While your samples are being analysed and your personal report prepared, you do more self-testing with the CGM. The device is made for diabetics to monitor their glucose levels, and there’s some controversy whether they should be used by the ‘worried well’. Using an applicator, the device sticks to the underside of your arm and a filament, thinner than an acupuncture needle, goes into your skin - it didn’t hurt at all. This measures a fluid in your body that’s a close proxy for blood glucose.
Glucose spikes are bad. Again, there’s loads of stuff you can read about why. It’s natural for levels to rise after eating, but a big sudden rise is frequently followed by a dip. Not only is this seriously unhealthy, you feel hungry in that dip and overeat to compensate and bring the level up again. It’s a glucose roller-coaster.
One test I remember are the different breakfasts on four separate days. I had to eat 50g of almonds and/or 50g of oatmeal porridge in different sequences. Only almonds - no glucose rise. Only porridge - glucose rise. Porridge then almonds - glucose rise. Almonds then porridge - no glucose rise. Same food, different sequence. Different results. And different implication for hunger later in the day.
When your results come through from Zoe you’re told how you body responds to sugar, to fat, and the quality of your microbiome. This is your personal profile and it feeds back into the App.

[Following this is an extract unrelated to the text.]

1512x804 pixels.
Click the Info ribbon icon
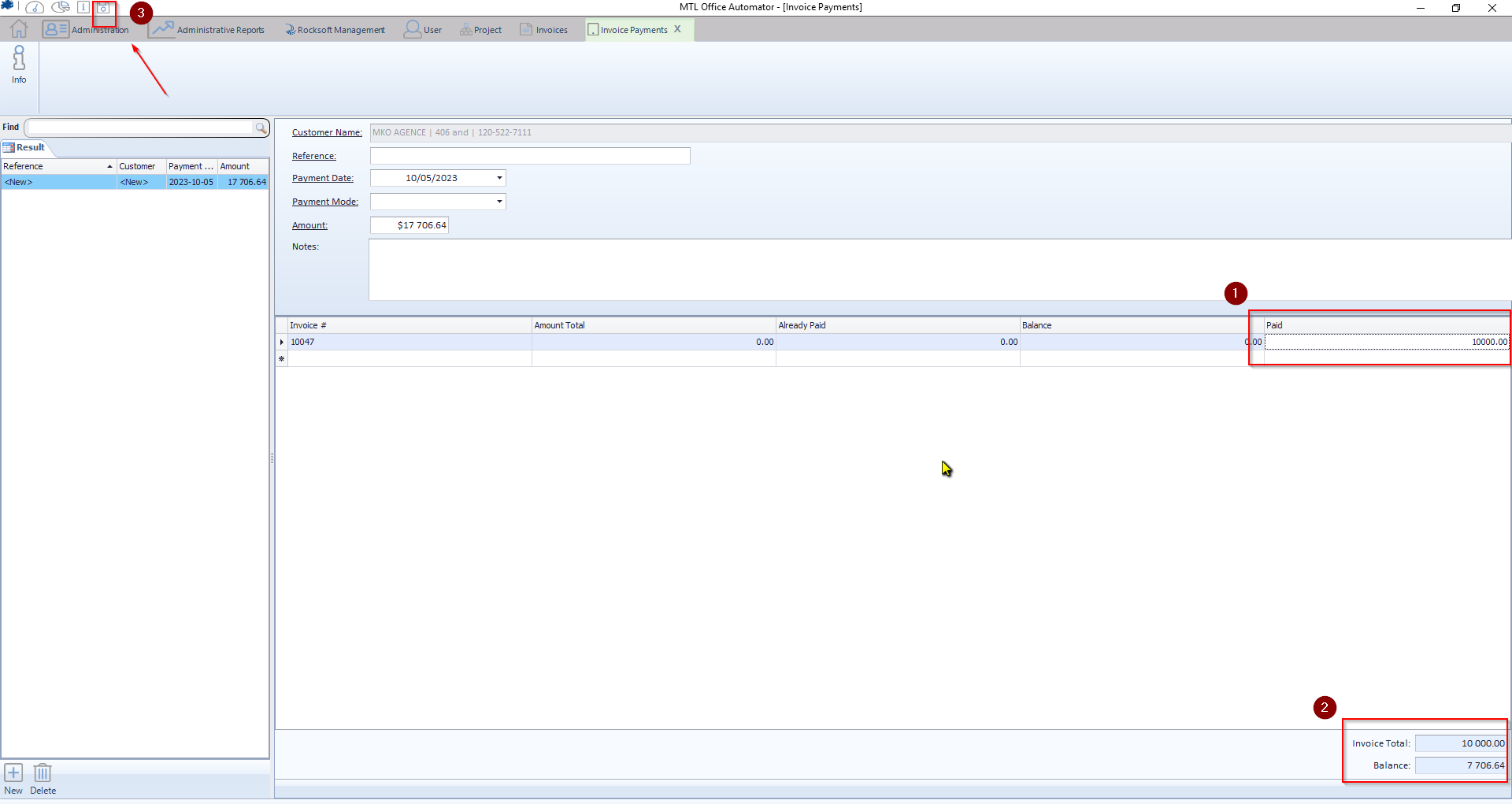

A lot depends on your lifestyle. If your breakfast comes from a cereal box (even a good one), your lunch is a sandwich meal-deal, and your dinner is a ready meal, then the App will be amazing. Just scan the barcode on each of the above, and you’ll immediately get its score. I went through the plant-based sandwiches in M&S, scanning each, and, even in this small range, the suitability for my personal profile varied hugely. Likewise the ready meals. If I was still working 12+ hour days, I would find the App a hugely beneficial tool.
Now I spend my days writing and making videos, Liz and I have time to make our own cereal, prepare our own lunches and cook dinners fresh almost every day. Weighing every single ingredient and inputting these to the Zoe App takes ages and is a huge pain. The earlier testing confirmed our diet was already close to ideal and only needed a few tweaks. So in the end, we stopped using the App.
I suspect once most people will follow this pattern. They’ll love the testing because it reveals hidden truths about the way their bodies work. They’ll initially enjoy zapping bar codes and finding what is good and what’s bad for their personal profile. Then they’ll stop using the App once they get a handle on what they ought to be eating.
We were so taken with the testing, we’re considering doing it again to see if anything has changed, especially our microbiomes. In the meantime, we’re regular listeners to the Zoe Podcast and learn new things in almost every episode.
But, and it’\s a big but which perhaps I shouldn’t have left to the end. Some scientists believe the Zoe App is more marketing than science. They suspect the desire to produce personalised nutrition has run ahead of our ability to truly understand how our bodies process food. I suspect the Zoe team would point to a recent study which they claim proves their approach works. Frankly, I’ll leave this to the scientists to argue the details. It worked for me, and I found it fascinating. It’s worth reading more about it before you head down the Zoe route.